[Collected data]
════════════════
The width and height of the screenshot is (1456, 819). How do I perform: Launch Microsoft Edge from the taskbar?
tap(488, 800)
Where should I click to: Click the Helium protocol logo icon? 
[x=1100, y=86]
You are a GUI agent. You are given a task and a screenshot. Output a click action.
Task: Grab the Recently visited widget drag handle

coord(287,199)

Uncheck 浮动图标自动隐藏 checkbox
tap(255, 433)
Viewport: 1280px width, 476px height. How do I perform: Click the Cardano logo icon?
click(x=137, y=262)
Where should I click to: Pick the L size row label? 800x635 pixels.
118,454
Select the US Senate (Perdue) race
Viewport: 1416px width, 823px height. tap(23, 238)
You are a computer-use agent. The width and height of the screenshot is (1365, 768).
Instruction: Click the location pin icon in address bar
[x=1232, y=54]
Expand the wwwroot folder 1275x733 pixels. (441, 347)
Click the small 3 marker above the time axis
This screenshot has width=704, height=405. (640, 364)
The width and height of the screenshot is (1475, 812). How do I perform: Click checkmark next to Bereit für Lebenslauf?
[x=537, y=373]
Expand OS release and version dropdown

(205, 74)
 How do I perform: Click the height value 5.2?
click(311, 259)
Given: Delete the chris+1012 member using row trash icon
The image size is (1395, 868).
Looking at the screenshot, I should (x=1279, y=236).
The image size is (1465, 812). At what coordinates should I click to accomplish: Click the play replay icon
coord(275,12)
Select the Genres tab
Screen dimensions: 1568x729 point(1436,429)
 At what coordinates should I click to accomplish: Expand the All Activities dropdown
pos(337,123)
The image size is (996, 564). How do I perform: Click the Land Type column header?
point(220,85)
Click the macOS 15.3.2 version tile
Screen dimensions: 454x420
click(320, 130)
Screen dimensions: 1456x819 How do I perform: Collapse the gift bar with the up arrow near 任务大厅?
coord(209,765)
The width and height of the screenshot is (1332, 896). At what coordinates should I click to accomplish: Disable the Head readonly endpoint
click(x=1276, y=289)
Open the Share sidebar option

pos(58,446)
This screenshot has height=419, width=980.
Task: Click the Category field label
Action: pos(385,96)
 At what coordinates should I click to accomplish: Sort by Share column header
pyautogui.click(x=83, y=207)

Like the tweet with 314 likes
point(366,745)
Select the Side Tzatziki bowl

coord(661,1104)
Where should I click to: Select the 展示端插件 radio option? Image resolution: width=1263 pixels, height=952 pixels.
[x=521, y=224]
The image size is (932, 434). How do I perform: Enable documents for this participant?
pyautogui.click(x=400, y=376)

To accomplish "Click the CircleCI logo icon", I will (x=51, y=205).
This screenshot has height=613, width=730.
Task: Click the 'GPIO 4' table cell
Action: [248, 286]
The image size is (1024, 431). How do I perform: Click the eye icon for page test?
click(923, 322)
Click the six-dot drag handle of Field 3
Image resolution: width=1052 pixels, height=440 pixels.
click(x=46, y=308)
════════════════
Given task: Show each line of the data above that contains the word "Viewport". Case counts.

Result for this task:
Viewport: 1280px width, 476px height. How do I perform: Click the Cardano logo icon?
Viewport: 1416px width, 823px height. tap(23, 238)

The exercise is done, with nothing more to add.